Crab Cakes

Crab Cakes

Makes 6

For the lemon and herb crumb
350g grapeseed oil
120g Panko breadcrumbs
1 tsp flat leaf parsley
½ tsp lemon zest
½ tsp sea salt flakes

For the crab cakes
1 tsp flat leaf parsley
270g freshly picked crab meat
30g tomato ketchup
1 Tbsp sour cream
1 Tbsp creamed horseradish
½ tsp Worcestershire sauce
1 tsp extra virgin olive oi
1 Tbsp lemon juice
½ tsp sea salt flakes
35g Panko breadcrumbs
zest of 1 ½ lemons
6 egg yolks
120g reserved lemon and herb crumb

For the lemon and herb crumb, heat the oil to 200°C in a pan. Fry the crumbs until golden and remove, drain and set aside on kitchen paper to remove excess oil. Once cooled, chop the parsley and add to the crumbs along with the lemon zest and sea salt. Set aside.

To make the crab cakes, finely chop the parsley and and combine with the remaining ingredients (apart from the egg yolks and crumb).

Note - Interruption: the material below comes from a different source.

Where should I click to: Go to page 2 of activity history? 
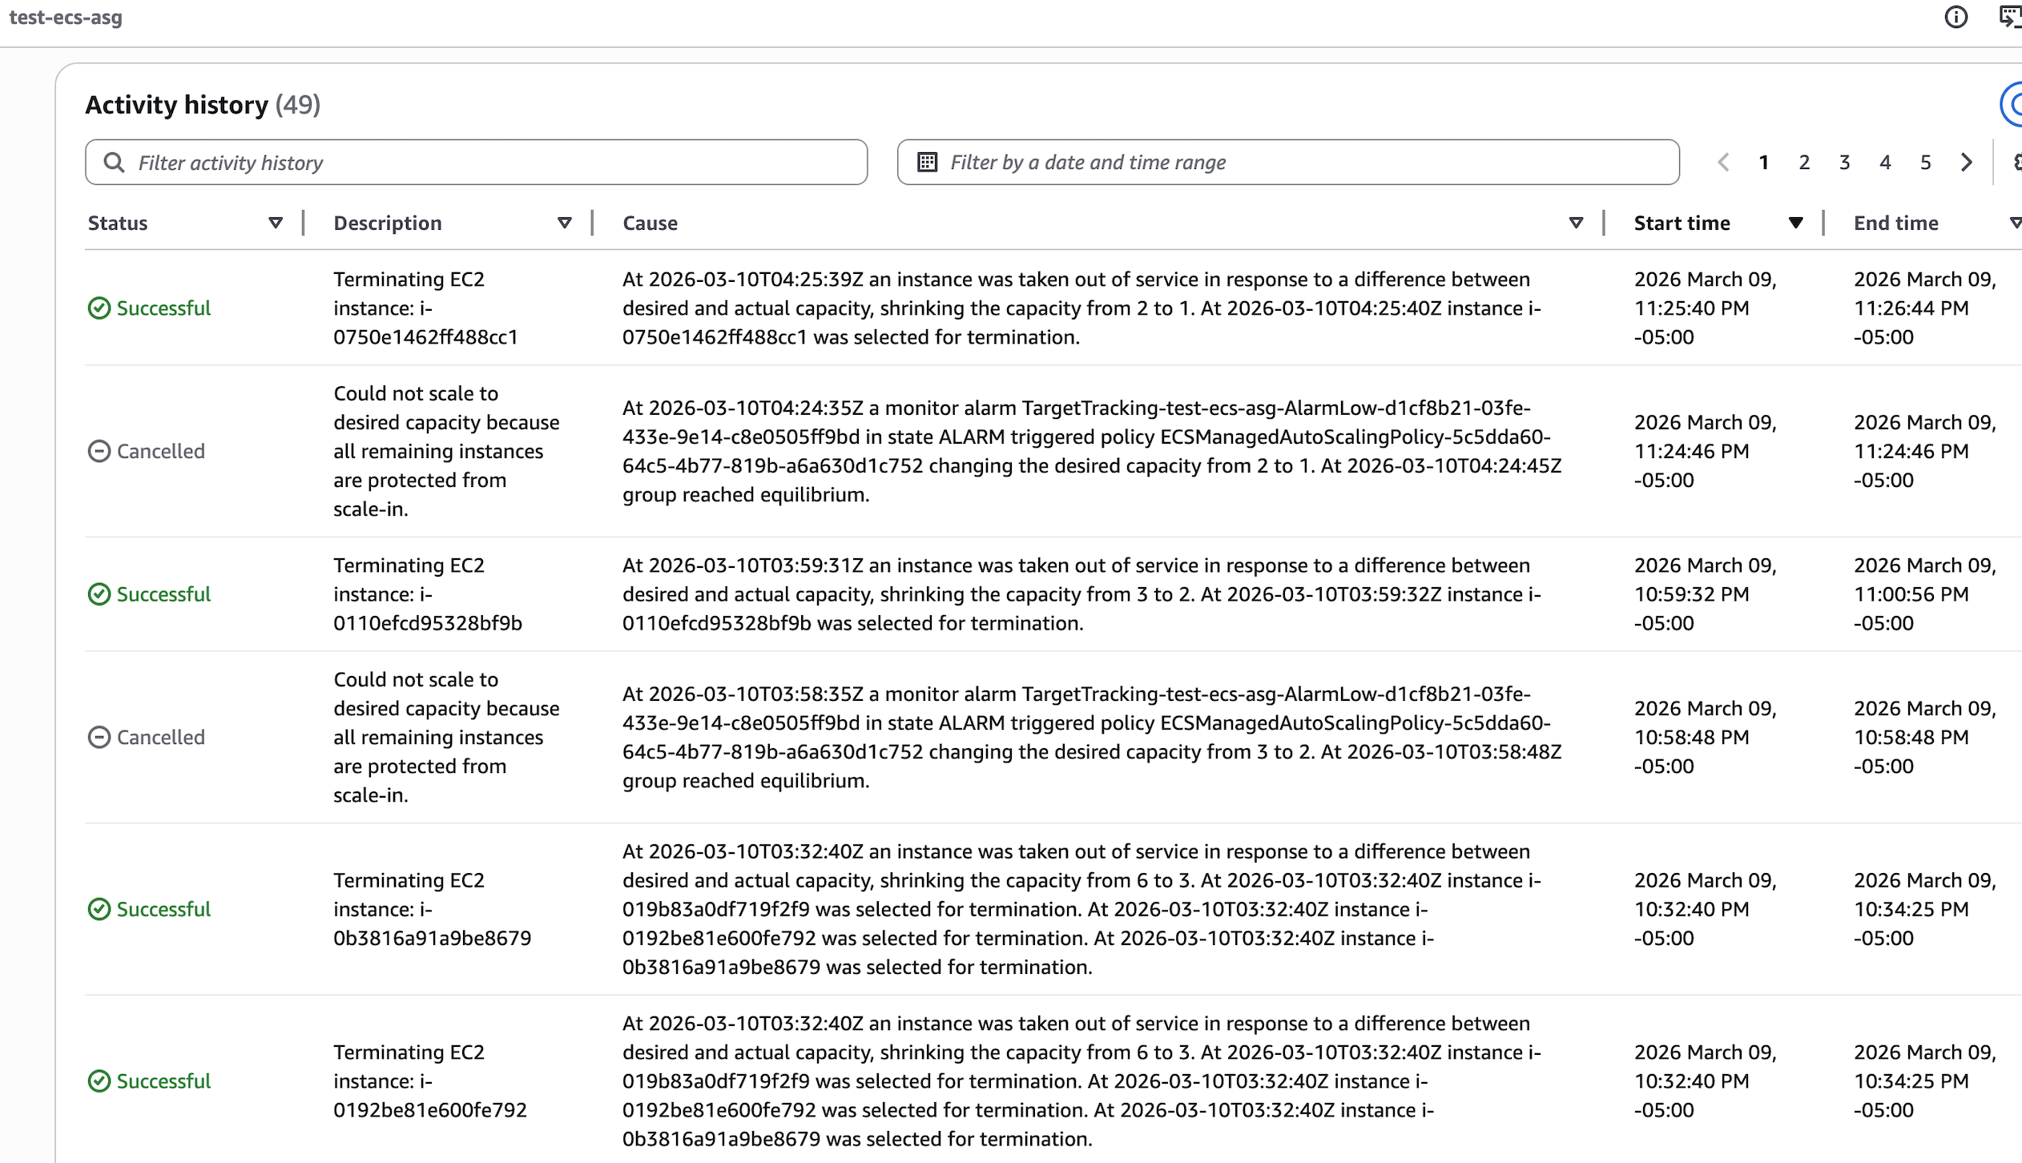(1804, 163)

Divide the mixture into 6 equal portions and shape on a flat surface using a circle ring about 6.5cm in diameter. Compress the mixture in the ring and make an indentation/well. Place an egg yolk into each well.

To cook the crab cakes, place on the oiled Flat Plate of either the Force or the Furnace BBQ, set low.

Close the lid to raise the temperature. Every few minutes flick some water onto the plancha surface to create some steam and close the lid again, this will help cook the egg yolk. The total cooking time is around 8 minutes, leaving you with a golden brown crispy bottom and a warm, runny egg yolk. To finish, remove from the BBQ and sprinkle the lemon and herb crumb on top of each crab cake.